De acordo com a narrativa bíblica, desde o ventre materno, Esaú e Jacó foram descritos como opostos. Esaú nasceu primeiro, sendo forte e peludo, enquanto Jacó, de pele lisa, veio em seguida, segurando o calcanhar do irmão, como se tentasse ultrapassá-lo. Com o passar do tempo, Esaú tornou-se um hábil caçador, um homem do campo, enquanto Jacó era mais recatado, preferindo morar na tenda em companhia de sua mãe.

A tensão entre os dois se intensificou quando Jacó, aproveitando-se da fome do irmão, comprou dele o direito de primogenitura em troca de pão e um prato de lentilhas. Posteriormente, com a ajuda de Rebeca, Jacó enganou Isaac, já idoso e cego, e recebeu a bênção paterna que deveria, por direito, ser de Esaú. Essa traição gerou ódio e desejo de vingança por parte de Esaú, forçando Jacó a fugir para a Mesopotâmia para salvar sua vida.

Neste contexto, é importante destacar a importância do direito de primogenitura e da bênção paterna na cultura hebraica antiga, elementos essenciais para compreender a gravidade dos atos de Jacó e o ressentimento de Esaú.

A saga dos irmãos se desenrolou com a jornada de Jacó, que se tornou um homem próspero e pai das doze tribos de Israel, enquanto Esaú se tornou patriarca do povo edomita. Anos depois, os irmãos se reencontraram e, em um momento de grande emoção, reconciliam-se, mostrando que o perdão pode superar as mais profundas rivalidades, conforme narrado no capítulo 33.

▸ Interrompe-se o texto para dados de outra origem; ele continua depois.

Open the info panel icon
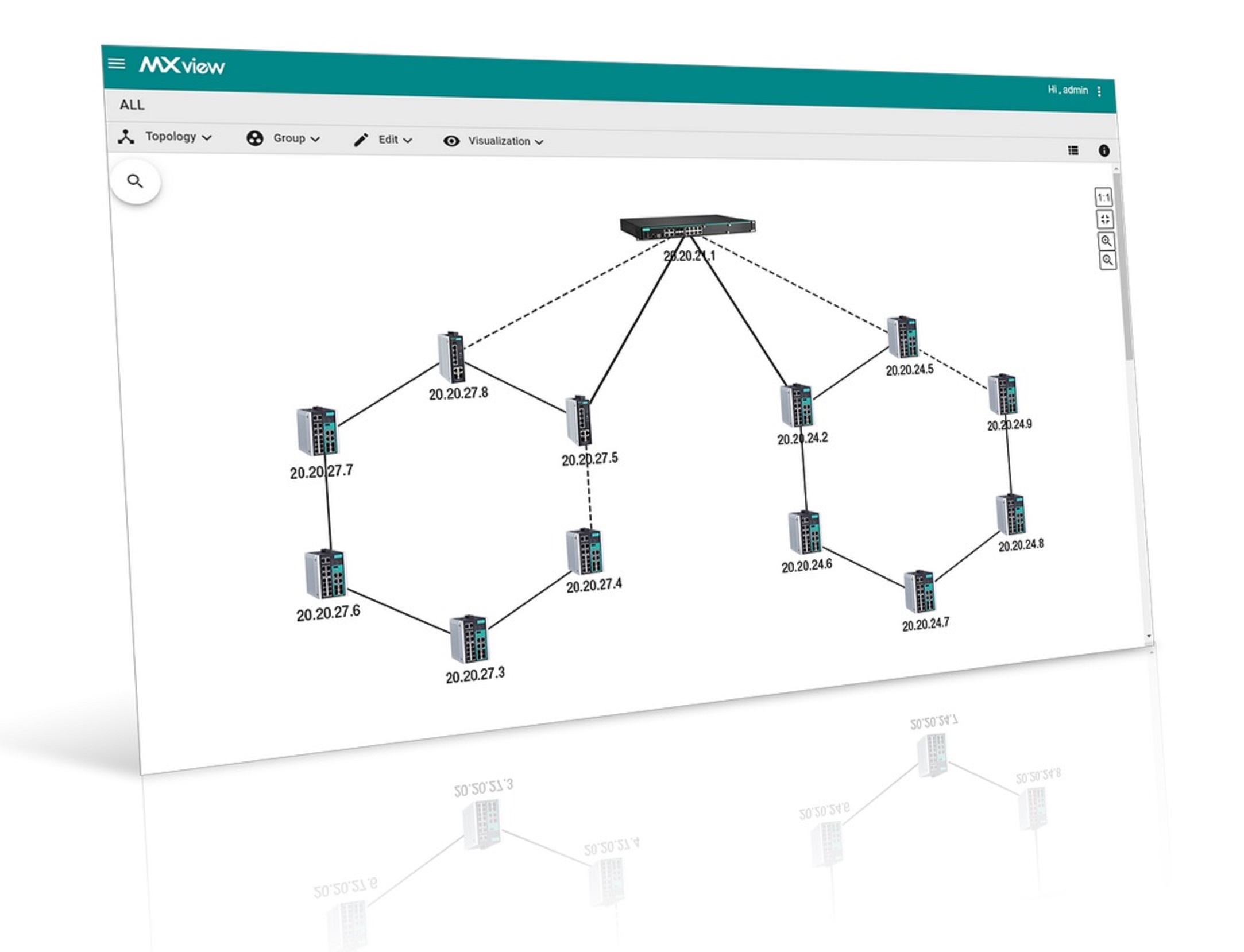 tap(1104, 150)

O relato de Esaú e Jacó transcende o contexto religioso, sendo também fonte de reflexão filosófica e literária sobre o destino, as consequências das escolhas e a capacidade humana de redenção.

No contexto literário, “Esaú e Jacó” também nomeia um romance de Machado de Assis (1839-1905), editado em 1904. Nesse livro, o romancista retrata a rivalidade entre dois irmãos gêmeos, Pedro e Paulo, no período de transição entre o Império e a República no Brasil. O livro explora temas como dualidade, destino e ironia, marcas do estilo machadiano.

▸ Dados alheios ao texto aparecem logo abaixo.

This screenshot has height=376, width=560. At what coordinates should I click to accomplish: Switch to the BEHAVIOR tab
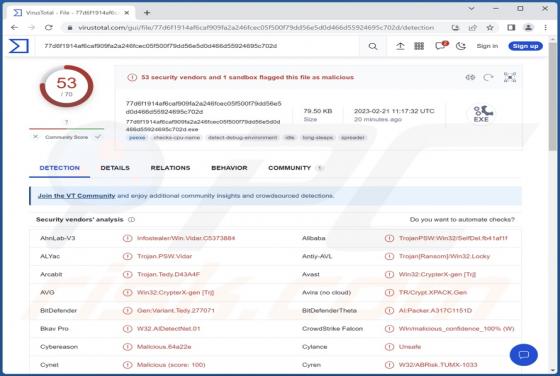coord(229,168)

A obra é narrada por um personagem denominado Conselheiro Aires, que também aparece no último romance do autor, Memorial de Aires, publicado em 1908. O Conselheiro é um personagem observador que contracena com Natividade, mãe dos irmãos Pedro e Paulo, filhos do personagem Santos.

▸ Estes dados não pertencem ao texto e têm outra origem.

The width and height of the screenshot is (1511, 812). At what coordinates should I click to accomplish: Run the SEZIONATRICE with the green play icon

No romance de Machado de Assis, os conflitos entre os personagens Pedro e Paulo refletem a oposição de ideias que marcava o país naquele momento. Paulo é republicano e progressista, enquanto Pedro é monarquista e conservador. Essa divisão ideológica se manifesta em suas escolhas políticas e na disputa amorosa pela mesma mulher, Flora, que, incapaz de decidir entre os dois, morreu precocemente, acentuando a ironia trágica da narrativa.

A mãe, Natividade, busca desesperadamente entender a desavença entre os filhos, chegando a consultar uma vidente no início da trama. O narrador, Aires, observa os acontecimentos com distanciamento e ironia, sem oferecer respostas definitivas.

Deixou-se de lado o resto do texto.